L'un de vous a-t-il réussi? Arrivé vers 80 sauvetages, a chaque fois le Kobayashi se fait détruire je n'arrive pas à le faire tenir plus longtemps.

Ma méthode: si les torpilles sont chargées et les phasers plein, je perturbe les boucliers pour en finir rapidement. Si les phasers et torpilles son vides, je perturbe les armes pour temporiser et tout recharger à bloc. 
Le timonier tourne autour du kobayashi afin de rester au plus près pour accélérer la TP que l'ingénieur a en charge.
Le hic c'est que ça fonctionne tant que les ennemis arrivent un par un, mais quand ça commence à poper  par grappes de 3 je n'ai pas le temps de tous les retenir, le Kobayashi se fait démolir super vite.

Je me demande si à ce moment là il ne faudrait pas stopper les TP, lever les boucliers, et se mettre entre le Kobayashi et l'ennemi pour prendre l'aggro?

Si vous avez des conseils sur la strat je suis preneur.

Éventuellement si vous êtes dispo un soir dans la semaine ce serait chouette de se tenter le défi.

----------


## Rodwin

Salut !

Avec la baisse de prix, je me laisserais bien tenter par la bête, mais j'ai peur de m'y retrouver tout seul.
Vous y jouez toujours ?
Vous le conseilleriez ?
Vous avez envie de vous y (re)mettre ?

----------


## Kardeno

Je l'ai toujours, ce n'est pas l'envie qui me manque d'y jouer, mais les équipes... Trop dur de trouver des joueurs, les salons se sont vidés.
Dommage car c'est mon jeu préféré sur VR  ::'(: 

J'ai investi dans werewolf avec la promo, je n'ai pas encore essayé mais j'espère qu'il y aura du monde pour y jouer...

----------


## nodulle

Oyé citoyens de la Fédération des planètes unies. Un canard du topic de la VR a émis le souhait de s'engager dans Starfleet. Et vu que j'ai déserté avant d'avoir fini mon service dans la flotte  ::ninja:: , j'ai bien envie de rempiler ! 
Est-ce que cela intéresse d'autres canards ?  ::):  Comme les équipes sont constitués de quatres personnes il nous en faudrait deux de plus.

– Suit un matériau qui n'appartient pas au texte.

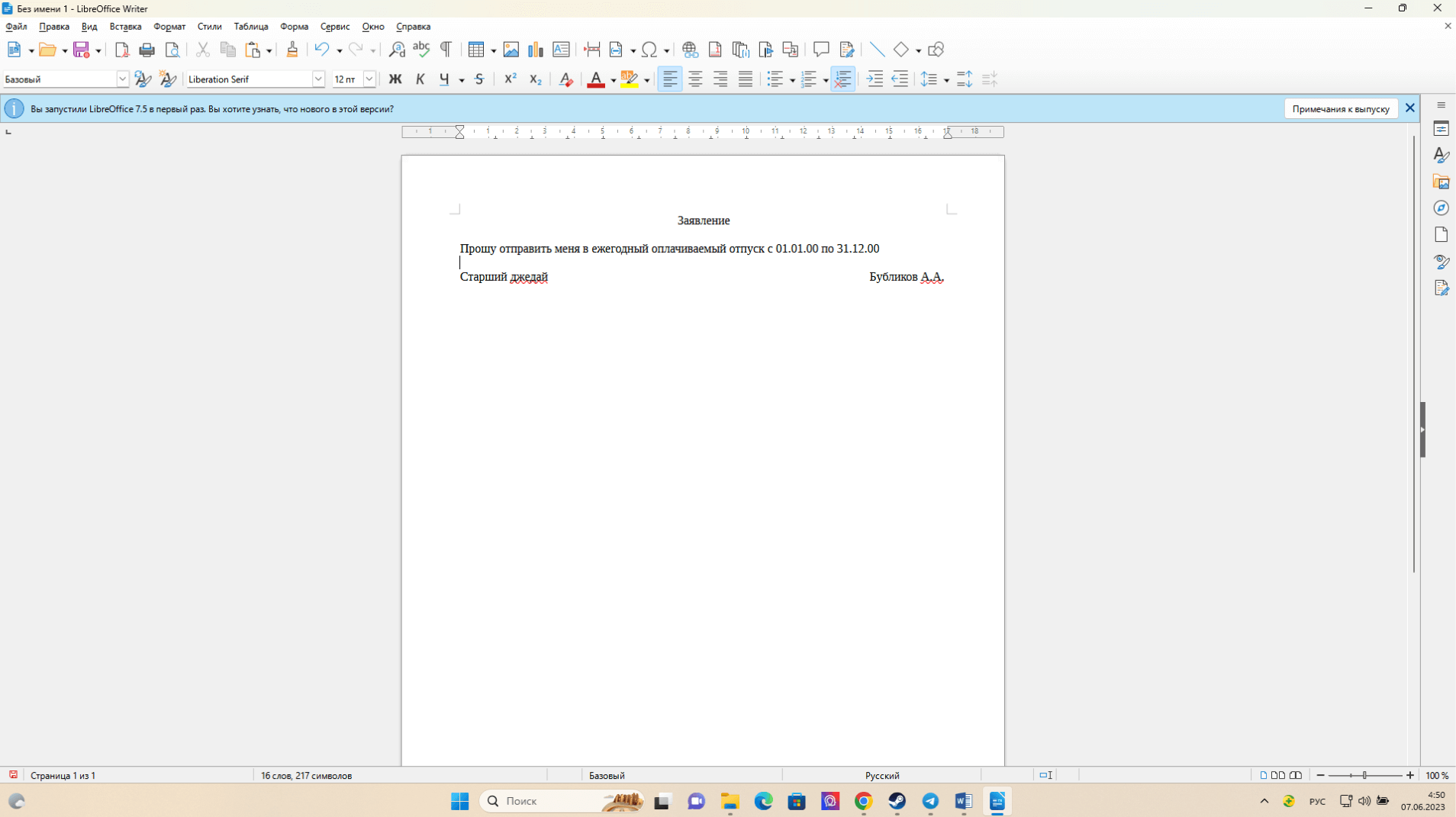Screen dimensions: 1456x817
Task: Click the Insert Image icon
Action: coord(511,50)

Perso je suis dispo un peu quand vous voulez.

Pseudo Steam : nodulle
Pseudo Uplay : Nod_ulle

----------


## ptibogvader

> Oyé citoyens de la Fédération des planètes unies. Un canard du topic de la VR a émis le souhait de s'engager dans Starfleet. Et vu que j'ai déserté avant d'avoir fini mon service dans la flotte , j'ai bien envie de rempiler ! 
> Est-ce que cela intéresse d'autres canards ?  Comme les équipes sont constitués de quatres personnes il nous en faudrait deux de plus.
> 
> Perso je suis dispo un peu quand vous voulez.
> 
> Pseudo Steam : nodulle
> Pseudo Uplay : Nod_ulle


Ça me tente bien! dispo à peu près tous les soirs.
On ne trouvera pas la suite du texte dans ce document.